Of the 415 enterprises surveyed by Enterprise Management Associates (EMA), pricing and performance were the key challenges. Issues with support affected 36 percent of respondents and downtime plagued 35 percent. Management of their cloud services and scalability was the least reported challenge, but still caused problems for 33 percent of businesses.
The report states: "The most common challenge in the US was support, while performance and downtime topped EMEA and APAC lists, respectively."
Public cloud performance, Europe's biggest challenge, was affected by "noisy neighbour" syndrome, the study said, referring to when too many users are on the cloud. Moving to the cloud can even accentuate noisy neighbour issues a business may be having within datacentres.
Although the report finds that "many have fallen victim to cloud struggles", analysts have said that these challenges may be down to more than just the choice of vendor.
Failure rate by vendor
Of the medium to large enterprises surveyed across UK, Europe, North America and Asia-Pacific, the highest stall or failure rate was attributed to Rackspace and Amazon as IaaS providers.
Respondents were asked which public cloud platforms they had considered, and whether they had stalled or failed, or adopted the platform. Out of 415 enterprises who used Rackspace for their cloud, 63 percent of projects stalled or failed, 57 percent of Amazon users suffered stalls or failure and 44 percent of Microsoft Azure users experienced stalling and/or failure. The lowest failure rate of 33 percent was attributed to VMware's vCloud, the vendor that co-commissioned the study.

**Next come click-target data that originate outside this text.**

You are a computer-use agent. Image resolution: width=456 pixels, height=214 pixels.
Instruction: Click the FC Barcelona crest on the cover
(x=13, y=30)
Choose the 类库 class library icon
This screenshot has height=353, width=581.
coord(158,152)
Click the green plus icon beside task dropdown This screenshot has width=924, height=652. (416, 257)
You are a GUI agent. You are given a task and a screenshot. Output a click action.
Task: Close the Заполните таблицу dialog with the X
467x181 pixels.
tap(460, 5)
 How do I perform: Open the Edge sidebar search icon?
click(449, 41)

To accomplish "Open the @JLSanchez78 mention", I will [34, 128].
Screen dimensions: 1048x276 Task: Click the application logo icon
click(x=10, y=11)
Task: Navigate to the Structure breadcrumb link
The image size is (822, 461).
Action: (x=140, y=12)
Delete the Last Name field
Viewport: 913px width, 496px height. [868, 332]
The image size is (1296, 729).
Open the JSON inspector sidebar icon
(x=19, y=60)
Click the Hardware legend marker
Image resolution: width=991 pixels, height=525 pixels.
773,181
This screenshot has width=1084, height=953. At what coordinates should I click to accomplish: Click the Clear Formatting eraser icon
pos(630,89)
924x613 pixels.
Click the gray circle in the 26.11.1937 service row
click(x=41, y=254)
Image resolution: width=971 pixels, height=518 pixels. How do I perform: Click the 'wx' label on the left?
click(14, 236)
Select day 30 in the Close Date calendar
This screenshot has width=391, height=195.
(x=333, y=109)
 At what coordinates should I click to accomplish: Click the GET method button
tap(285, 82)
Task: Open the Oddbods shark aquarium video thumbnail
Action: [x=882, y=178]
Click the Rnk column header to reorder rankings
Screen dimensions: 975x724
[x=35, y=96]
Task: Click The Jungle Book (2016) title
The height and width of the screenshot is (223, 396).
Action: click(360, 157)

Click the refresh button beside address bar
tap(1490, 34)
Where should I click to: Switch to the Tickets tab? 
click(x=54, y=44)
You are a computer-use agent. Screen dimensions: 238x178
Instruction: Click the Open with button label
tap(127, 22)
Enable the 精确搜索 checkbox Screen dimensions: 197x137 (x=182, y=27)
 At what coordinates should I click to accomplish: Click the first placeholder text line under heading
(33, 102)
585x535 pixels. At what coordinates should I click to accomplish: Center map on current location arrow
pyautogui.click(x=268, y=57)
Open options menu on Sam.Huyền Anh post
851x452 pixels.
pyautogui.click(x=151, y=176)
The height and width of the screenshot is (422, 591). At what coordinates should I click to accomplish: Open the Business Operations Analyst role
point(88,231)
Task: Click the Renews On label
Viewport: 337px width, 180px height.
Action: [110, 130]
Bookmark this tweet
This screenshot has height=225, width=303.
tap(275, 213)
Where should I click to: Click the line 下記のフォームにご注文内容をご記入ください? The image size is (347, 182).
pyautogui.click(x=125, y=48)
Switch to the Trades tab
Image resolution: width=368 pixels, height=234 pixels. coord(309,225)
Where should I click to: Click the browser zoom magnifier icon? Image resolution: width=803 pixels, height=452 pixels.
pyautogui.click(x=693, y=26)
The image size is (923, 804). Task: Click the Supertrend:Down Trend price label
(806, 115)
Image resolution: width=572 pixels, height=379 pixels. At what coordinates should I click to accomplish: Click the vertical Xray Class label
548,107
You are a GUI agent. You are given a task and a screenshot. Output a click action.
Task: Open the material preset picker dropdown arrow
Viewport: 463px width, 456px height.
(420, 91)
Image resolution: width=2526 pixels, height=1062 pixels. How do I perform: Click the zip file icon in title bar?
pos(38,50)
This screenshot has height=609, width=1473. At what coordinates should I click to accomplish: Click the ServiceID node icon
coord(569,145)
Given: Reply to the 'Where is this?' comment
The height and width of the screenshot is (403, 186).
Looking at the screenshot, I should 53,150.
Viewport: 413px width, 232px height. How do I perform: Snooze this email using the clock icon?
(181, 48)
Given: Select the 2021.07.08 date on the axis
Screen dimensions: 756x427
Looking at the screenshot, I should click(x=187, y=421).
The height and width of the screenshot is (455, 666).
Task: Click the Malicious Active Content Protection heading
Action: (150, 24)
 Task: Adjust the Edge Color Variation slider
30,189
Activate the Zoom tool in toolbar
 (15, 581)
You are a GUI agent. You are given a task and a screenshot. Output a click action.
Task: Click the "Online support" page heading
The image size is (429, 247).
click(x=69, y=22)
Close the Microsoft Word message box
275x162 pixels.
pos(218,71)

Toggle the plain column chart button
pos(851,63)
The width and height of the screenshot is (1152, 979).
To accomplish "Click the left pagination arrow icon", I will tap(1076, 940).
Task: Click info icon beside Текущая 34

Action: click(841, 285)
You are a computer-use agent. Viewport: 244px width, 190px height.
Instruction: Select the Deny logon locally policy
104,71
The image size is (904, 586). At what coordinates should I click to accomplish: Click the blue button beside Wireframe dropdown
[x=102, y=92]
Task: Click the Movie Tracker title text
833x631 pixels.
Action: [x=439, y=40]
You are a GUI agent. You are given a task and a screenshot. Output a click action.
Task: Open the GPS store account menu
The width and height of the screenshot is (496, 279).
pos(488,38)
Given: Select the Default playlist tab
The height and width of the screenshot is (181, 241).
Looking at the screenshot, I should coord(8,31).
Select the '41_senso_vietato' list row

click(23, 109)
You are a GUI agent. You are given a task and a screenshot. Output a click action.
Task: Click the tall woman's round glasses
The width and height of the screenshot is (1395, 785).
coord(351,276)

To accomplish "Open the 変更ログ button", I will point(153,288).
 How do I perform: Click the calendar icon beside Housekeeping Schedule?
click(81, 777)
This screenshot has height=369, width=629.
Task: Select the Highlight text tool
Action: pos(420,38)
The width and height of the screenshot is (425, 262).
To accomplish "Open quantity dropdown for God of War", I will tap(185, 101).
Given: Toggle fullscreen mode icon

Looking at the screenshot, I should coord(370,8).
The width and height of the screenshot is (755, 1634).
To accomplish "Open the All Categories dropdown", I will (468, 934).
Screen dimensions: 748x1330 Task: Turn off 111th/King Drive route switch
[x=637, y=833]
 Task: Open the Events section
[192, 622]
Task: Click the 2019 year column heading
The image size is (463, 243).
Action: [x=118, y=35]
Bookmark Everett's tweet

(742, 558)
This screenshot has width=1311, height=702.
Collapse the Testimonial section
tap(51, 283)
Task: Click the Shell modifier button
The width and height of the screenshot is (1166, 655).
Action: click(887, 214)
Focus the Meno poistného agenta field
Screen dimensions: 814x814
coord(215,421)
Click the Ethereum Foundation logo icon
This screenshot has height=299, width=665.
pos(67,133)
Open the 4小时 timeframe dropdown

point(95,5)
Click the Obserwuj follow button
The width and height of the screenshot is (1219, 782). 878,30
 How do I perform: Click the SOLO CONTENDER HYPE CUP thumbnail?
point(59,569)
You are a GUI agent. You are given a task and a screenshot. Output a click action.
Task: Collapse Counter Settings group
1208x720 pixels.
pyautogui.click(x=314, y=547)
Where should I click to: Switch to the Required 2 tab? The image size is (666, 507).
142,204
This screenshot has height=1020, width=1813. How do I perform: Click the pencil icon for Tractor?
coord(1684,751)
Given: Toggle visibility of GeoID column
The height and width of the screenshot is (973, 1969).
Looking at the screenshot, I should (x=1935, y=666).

Quocirca analyst Clive Longbottom warned that choosing a public cloud vendor is meaningless without a robust infrastructure.
He said: "We [Quocirca] tend to find performance and scalability are two things that are inextricably linked, and that it doesn't make any different if you are Amazon or not, if your application is not architected correctly it shouldn't be in the cloud anyway.
"If you have something that is there [in the cloud] and it starts behaving like a dog, you start throwing Central Processing Units (CPU) at it. It improves by five percent but it should have improved by 50 percent, because all you have done is move the problem on to input/output (I/O).
"Then you throw more storage at it, and then you find out, actually, it was a network problem. So you throw more network at it by which times it has become even more confusing because you had no idea this was what you needed to do. The likes of Amazon and Google, unless you are a marquee customer, aren't going to sit down and help you to work this out."